Dopo il fallimento della mediazione del Segretario di Stato Rex Tillerson in luglio, Donald Trump torna ad occuparsi di crisi del Golfo e sceglie il sovrano del Kuwait, lo sceicco Sabah Al Ahmad Al Sabah, come interlocutore per riappacificare il Qatar con gli Stati limitrofi. Invitato a parlare a Washington DC questo giovedì, l’emiro ha commemorato “il grande ruolo che gli USA hanno ricoperto quando hanno assunto la leadership della coalizione internazionale per liberare il mio paese dall’invasione delle truppe irachene” per poi affrontare il problema del Qatar. Rispondendo alle paure del popolo qatarino di un attacco militare, lo sceicco ha rivendicato: “Ciò che è importante è che abbiamo stoppato qualsiasi azione militare”.

Una frase che non è piaciuta affatto ai Paesi della coalizione anti-Qatar, formata da Bahrein, Egitto, Arabia Saudita ed Emirati Arabi Uniti, che questo venerdì mattina hanno pubblicato un comunicato congiunto chiarendo innanzitutto che “l’opzione militare non è stata e non sarà usata in alcuna circostanza”, ma esprimendo anche contrarietà verso le parole dell’emiro, ritenute troppo permissive verso il Qatar, paese che la coalizione del Golfo ha isolato da giugno con l’accusa di finanziare il terrorismo jihadista.

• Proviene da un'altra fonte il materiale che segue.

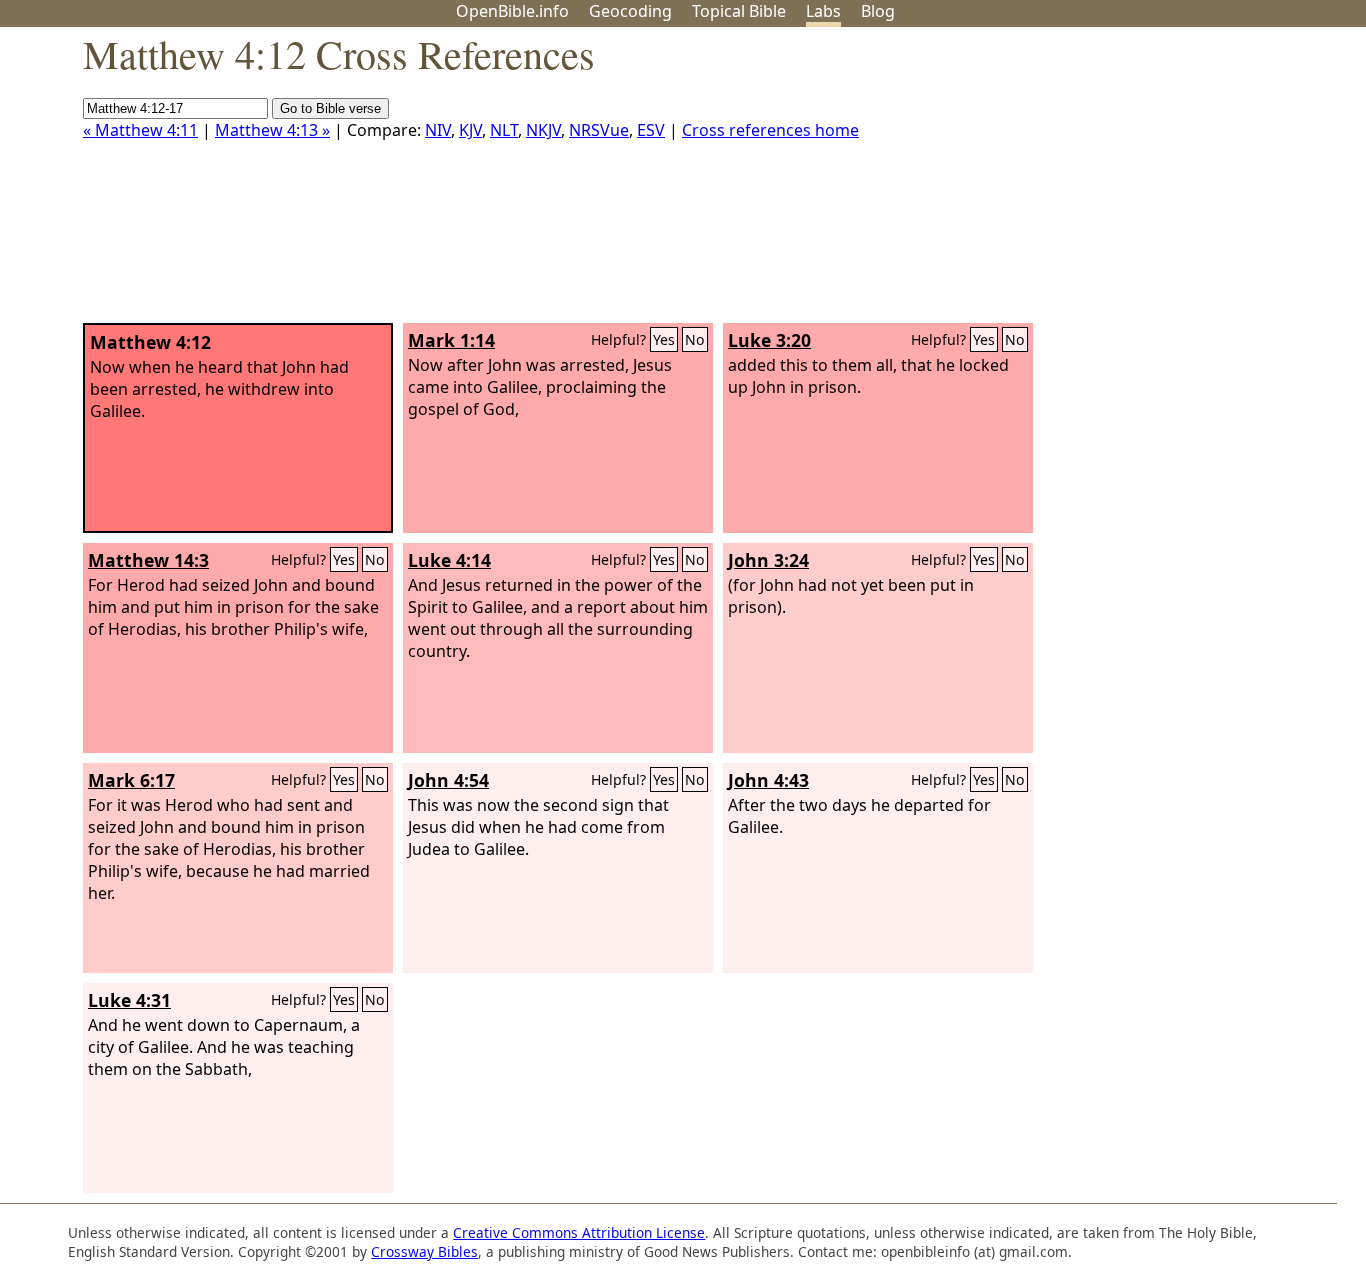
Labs (823, 11)
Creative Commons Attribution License (579, 1232)
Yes (664, 339)
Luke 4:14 (449, 560)
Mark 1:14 (451, 340)
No (695, 339)
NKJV (543, 130)
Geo (630, 11)
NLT (504, 130)
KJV (470, 130)
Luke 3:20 (769, 340)
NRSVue (599, 130)
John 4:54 (448, 780)
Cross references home (770, 130)
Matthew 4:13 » (272, 130)
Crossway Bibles (424, 1251)
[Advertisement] (1164, 183)
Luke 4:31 (129, 1000)
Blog (878, 11)
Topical (739, 11)
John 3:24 (768, 560)
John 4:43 (768, 780)
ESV (651, 130)
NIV (438, 130)
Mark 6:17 (131, 780)
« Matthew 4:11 (140, 130)
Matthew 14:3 (148, 560)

I quattro Stati avevano sottoposto all’inizio dell’estate 13 condizioni al Qatar per poter riprendere i rapporti diplomatici e stoppare l’embargo. Fra queste alcune più scontate, come tagliare i contatti con i terroristi, cessare di concedere la cittadinanza agli abitanti degli Stati limitrofi e in generale qualsiasi interferenza negli affari degli altri 4 Stati. Le altre invece difficilmente avrebbero trovato approvazione, come chiudere l’emittente qatarina Al Jaazera, tagliare i rapporti con l’Iran, nemico giurato dei sauditi che il 24 agosto ha riaperto le relazioni diplomatiche con il Qatar, e soprattutto dimezzare la presenza di contingenti turchi sul territorio.

Davanti alla lista delle richieste, il ministro degli Esteri del Qatar Mohammed bin Abdulrahman Al Thani (nella foto), ha chiarito che un’eventuale trattativa sarebbe iniziata esclusivamente “senza condizioni”. In risposta i leader della coalizione mugugnano contro la morbidezza dei toni del Kuwait, scrivendo che “qualsiasi dialogo per venire incontro alle loro richieste non dovrebbe esser preceduto da alcuna precondizione”.

Il presidente Trump ha lodato il ruolo del Kuwait nella mediazione, dicendosi sicuro che la crisi “è qualcosa che verrà risolta piuttosto facilmente”. Secondo il Tycoon le relazioni fra gli Stati Uniti e il Kuwait non sono mai state così ottimali, tanto che ha annunciato la conclusione di due importanti accordi che “creeranno molti, moltissimi lavori per la forza lavoro americana”. Il primo consiste nella firma di un accordo da 5 miliardi di dollari per la vendita al Kuwait di jet da combattimento americani F/A-18 Super Hornet. Il secondo invece riguarda l’aviazione civile: “quest’anno il Kuwait ha preso in consegna 10 aeroplani americani Boeing 777. Sono una bellezza”.

Nel pomeriggio di giovedì alla conferenza stampa con lo sceicco Al Sabah è seguito un colloquio telefonico fra il presidente Trump e l’emiro del Qatar Tamim bin Hamad al Thani. Secondo la Casa Bianca, Trump “ha sottolineato l’importanza di tutti i paesi di seguire gli impegni presi nel summit di Riyhad per mantenere l’unità e sconfiggere il terrorismo”, ma i due avrebbero anche discusso della “continua minaccia che l’Iran pone alla stabilità della regione”.

La chiamata giunge al termine di un periodo di relativa distensione fra Washington e Doha, a tre mesi dalle sfuriate di Trump su Twitter agli inizi di giugno. Un passo decisivo in questa direzione è stato fatto ieri dall’emiro Al Thani, che ha annunciato di voler stanziare 30 milioni di dollari per lo Stato del Texas con lo scopo di ricostruire le comunità abbattute dall’uragano Harvey. Il finanziamento, che sarà erogato al governatore Greg Abbot tramite un fondo appositamente creato, il Qatar Harvey Fund, è la più grande donazione di un singolo Stato per aiutare gli abitanti colpiti dall’uragano. Non è forse un caso che superi abbondantemente un’altra donazione annunciata sempre giovedì, quella degli Emirati Arabi Uniti, che invece ammonta a 10 milioni di dollari.